→ **CHALLENGE**:
Write out the data below word for word, leaving out the pictures.

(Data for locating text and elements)
#####
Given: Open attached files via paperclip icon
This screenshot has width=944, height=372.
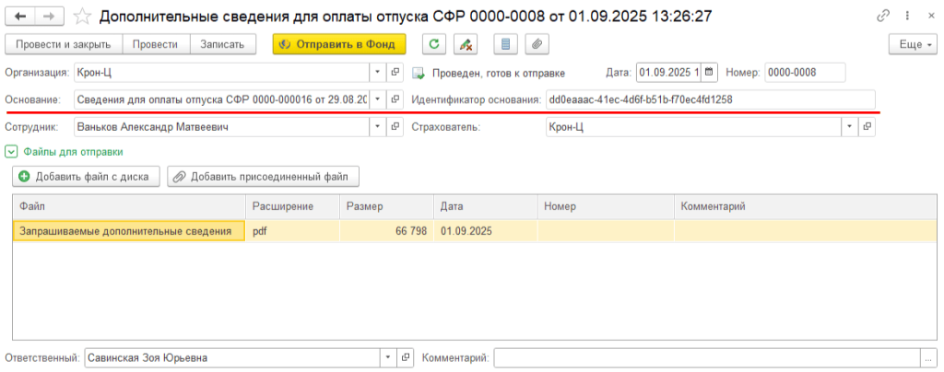Looking at the screenshot, I should tap(537, 44).
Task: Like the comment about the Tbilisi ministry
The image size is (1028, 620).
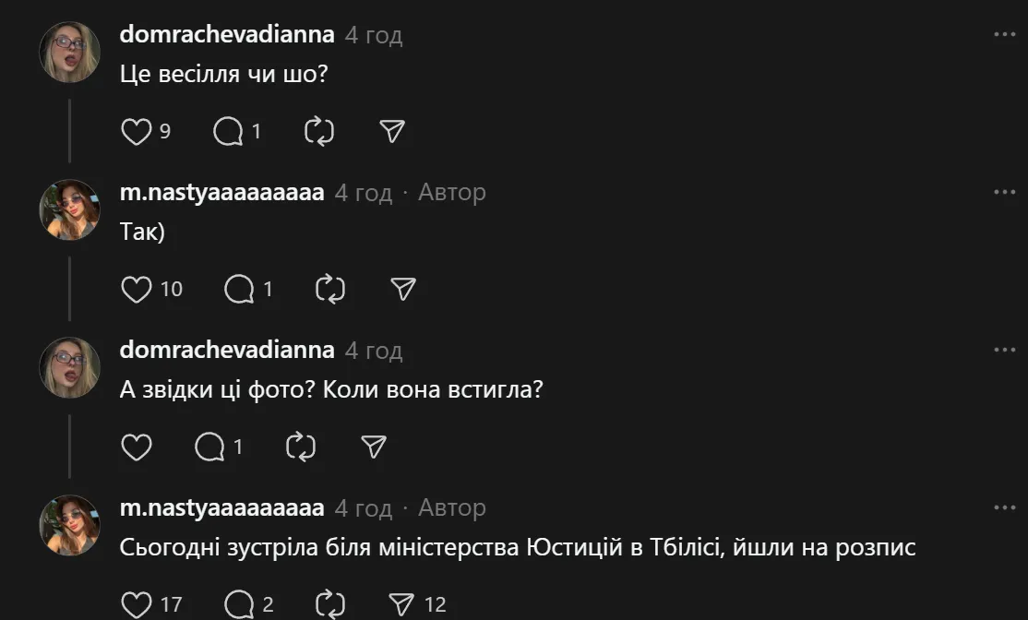Action: coord(137,605)
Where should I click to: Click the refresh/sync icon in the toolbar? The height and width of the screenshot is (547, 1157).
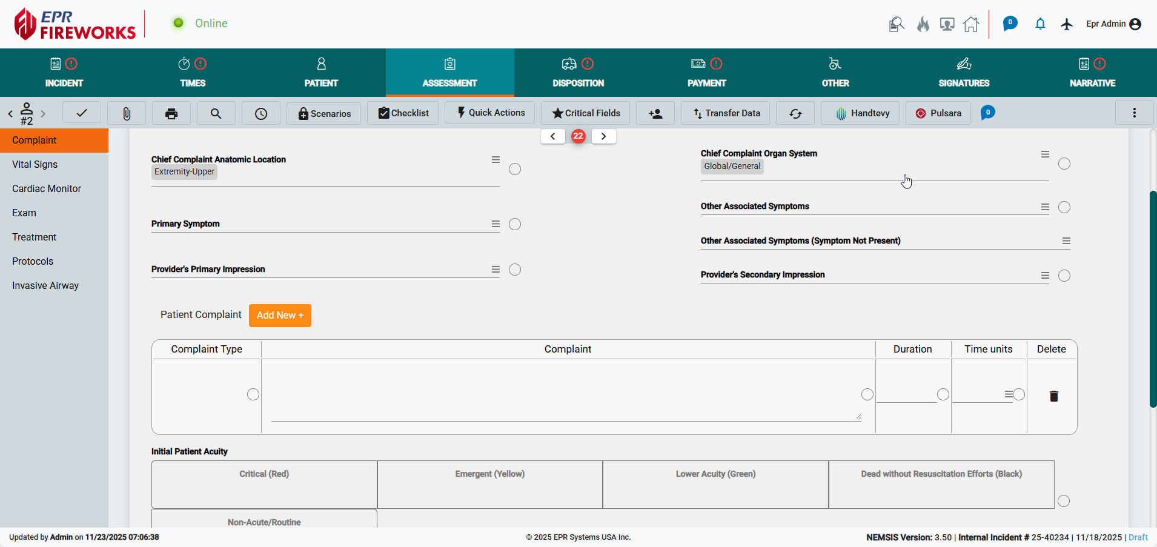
#####
→ **FULL OUTPUT**:
Given: Open attached files via paperclip icon
This screenshot has width=944, height=372.
Looking at the screenshot, I should tap(537, 44).
Task: Like the comment about the Tbilisi ministry
The image size is (1028, 620).
Action: coord(137,605)
Where should I click to: Click the refresh/sync icon in the toolbar? The height and width of the screenshot is (547, 1157).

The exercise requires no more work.